Bernis maintenant écoutait la péroraison.

«Je suis la source de toute vie. Je suis la marée qui entre en vous et vous anime et se retire. Je suis le mal qui entre ne vous et vous déchire et se retire. Je suis l’amour qui entre en vous et dure pour l’éternité.

«Et vous venez m’opposer Marcion et le quatrième évangile. Et vous venez me parler d’interpolations. Et vous venez dresser contre moi votre misérable logique humaine, quand je suis celui qui est au-delà, quand c’est d’elle que je vous délivre!

‘O prisonniers comprenez-moi! Je vous délivre de votre science, de vos formules, de vos lois, de cet esclavage de l’esprit, de ce déterminisme plus dur que la fatalité. Je suis le défaut dans l’armure. Je suis la lucarne dans la prison. Je suis l’erreur dans le calcul: je suis la vie.

«Vous avez intégré la marche de l’étoile, ô génération des laboratoires, et vous ne la connaissez plus. C’est un signe dans votre livre, mais ce n’est plus de la lumière: vous en savez moins qu’un petit enfant. Vous avez découvert jusqu’aux lois qui gouvernent l’amour humain, mais cet amour même échappe à vos signes: vous en savez moins qu’une jeune fille! Eh bien, venez à moi. Cette douceur de la lumière: vous en savez moins qu’un petit enfant. Vous avez découvert jusqu’aux lois qui gouvernent l’amour humain, mais cet amour même échappe à vos signes: vous en savez moins qu’une jeune fille! Eh bien, venez à moi. Cette douceur de la lumière, cette lumière de l’amour, je vous les rends. Je ne vous asservis pas: je vous sauve. De l’homme qui le premier calcula la chute d’un fruit et vous enferma dans cet esclavage, je vous libère. Ma demeure est la seule issue, que deviendrez-vous hors de ma demeure?

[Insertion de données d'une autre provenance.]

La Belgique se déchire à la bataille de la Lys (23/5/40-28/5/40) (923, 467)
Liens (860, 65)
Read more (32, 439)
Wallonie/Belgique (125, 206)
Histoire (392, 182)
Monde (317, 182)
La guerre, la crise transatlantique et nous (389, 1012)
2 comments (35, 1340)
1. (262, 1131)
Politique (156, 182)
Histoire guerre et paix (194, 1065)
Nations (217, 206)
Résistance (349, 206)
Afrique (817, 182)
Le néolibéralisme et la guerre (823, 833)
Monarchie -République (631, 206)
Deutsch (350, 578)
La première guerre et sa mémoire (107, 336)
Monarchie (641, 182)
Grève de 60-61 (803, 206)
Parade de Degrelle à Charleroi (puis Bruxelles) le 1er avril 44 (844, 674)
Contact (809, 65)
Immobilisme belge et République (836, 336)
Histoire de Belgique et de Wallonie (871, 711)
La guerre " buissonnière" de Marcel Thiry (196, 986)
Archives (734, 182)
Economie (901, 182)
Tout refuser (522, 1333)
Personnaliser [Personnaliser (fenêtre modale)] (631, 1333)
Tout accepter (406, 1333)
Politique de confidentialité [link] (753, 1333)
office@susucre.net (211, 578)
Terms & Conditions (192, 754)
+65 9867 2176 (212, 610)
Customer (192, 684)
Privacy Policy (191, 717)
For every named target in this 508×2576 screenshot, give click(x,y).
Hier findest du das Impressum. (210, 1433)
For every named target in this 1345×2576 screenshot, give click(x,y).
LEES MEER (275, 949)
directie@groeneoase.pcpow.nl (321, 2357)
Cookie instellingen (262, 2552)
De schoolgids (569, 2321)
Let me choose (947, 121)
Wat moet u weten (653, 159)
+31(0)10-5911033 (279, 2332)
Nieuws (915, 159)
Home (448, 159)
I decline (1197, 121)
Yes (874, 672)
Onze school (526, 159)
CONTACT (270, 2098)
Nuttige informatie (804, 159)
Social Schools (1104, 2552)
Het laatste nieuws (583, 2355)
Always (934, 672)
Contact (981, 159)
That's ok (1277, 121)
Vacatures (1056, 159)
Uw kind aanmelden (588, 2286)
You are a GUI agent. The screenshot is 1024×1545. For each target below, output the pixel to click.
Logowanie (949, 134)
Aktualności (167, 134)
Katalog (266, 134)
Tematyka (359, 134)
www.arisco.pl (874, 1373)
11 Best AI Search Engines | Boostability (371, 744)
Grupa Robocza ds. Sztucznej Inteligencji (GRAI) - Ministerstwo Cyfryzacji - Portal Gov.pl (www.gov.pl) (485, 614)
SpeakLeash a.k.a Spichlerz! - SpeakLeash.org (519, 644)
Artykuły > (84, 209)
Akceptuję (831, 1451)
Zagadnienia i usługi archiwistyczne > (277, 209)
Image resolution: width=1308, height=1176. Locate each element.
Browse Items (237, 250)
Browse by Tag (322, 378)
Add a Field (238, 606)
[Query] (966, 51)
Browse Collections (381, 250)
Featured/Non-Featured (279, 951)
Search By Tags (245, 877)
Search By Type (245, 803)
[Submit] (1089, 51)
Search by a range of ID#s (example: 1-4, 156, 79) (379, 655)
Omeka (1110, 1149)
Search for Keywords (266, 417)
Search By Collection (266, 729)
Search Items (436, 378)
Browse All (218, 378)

«Que deviendrez-vous hors de ma demeure, hors de ce navire où l’écoulement des heures prend son plein sens, comme, sur l’étrave luisante, l’écoulement de la mer. L’écoulement de la mer qui ne fait pas de bruit mais porte les Îles. L’écoulement de la mer.

«Venez à moi, vous à qui l’action, qui ne mène à rien, fut amère…»

Il ouvrit les bras:

«Car je suis celui qui accueille. Je portais les péchés du monde. J’ai porté son mal. J’ai porté vos détresses de bêtes qui perdent leurs petits et vos maladies incurables, et vous en étiez soulagés. Mais ton mal, mon peuple d’aujourd’hui, est une misère plus haute et plus irréparable et pourtant je le porterai comme les autres. Je porterai les chaînes plus lourdes de l’esprit.

«Je suis celui qui porte les fardeaux du monde.»

L’homme parut à Bernis désespéré parce qu’il ne criait pas pour obtenir un Signe. Parce qu’il ne proclamait pas un Signe. Parce qu’il se répondait à lui-même.

«Vous serez des enfants qui jouent.

«Vos efforts vains de chaque jour, qui vous épuisent, venez à moi, je leur donnerai un sens, ils bâtiront dans votre cœur, j’en ferai une chose humaine.»

La parole entre dans la foule. Bernis n’entend plus la parole, mais quelque chose qui est en elle et qui revient comme un motif.

… J’en ferai une chose humaine.

Il s’inquiète.

«De vos amours, sèches, cruelles et désespérées, amants d’aujourd’hui, venez à moi, je ferai une chose humaine.

«De votre hâte vers la chair, de votre retour triste, venez à moi, je ferai une chose humaine…

Bernis sent grandir sa détresse.

«… Car je suis celui qui s’est émerveillé de l’homme…»

Bernis est en déroute.

«Je suis le seul qui puisse rendre l’homme à lui-même.»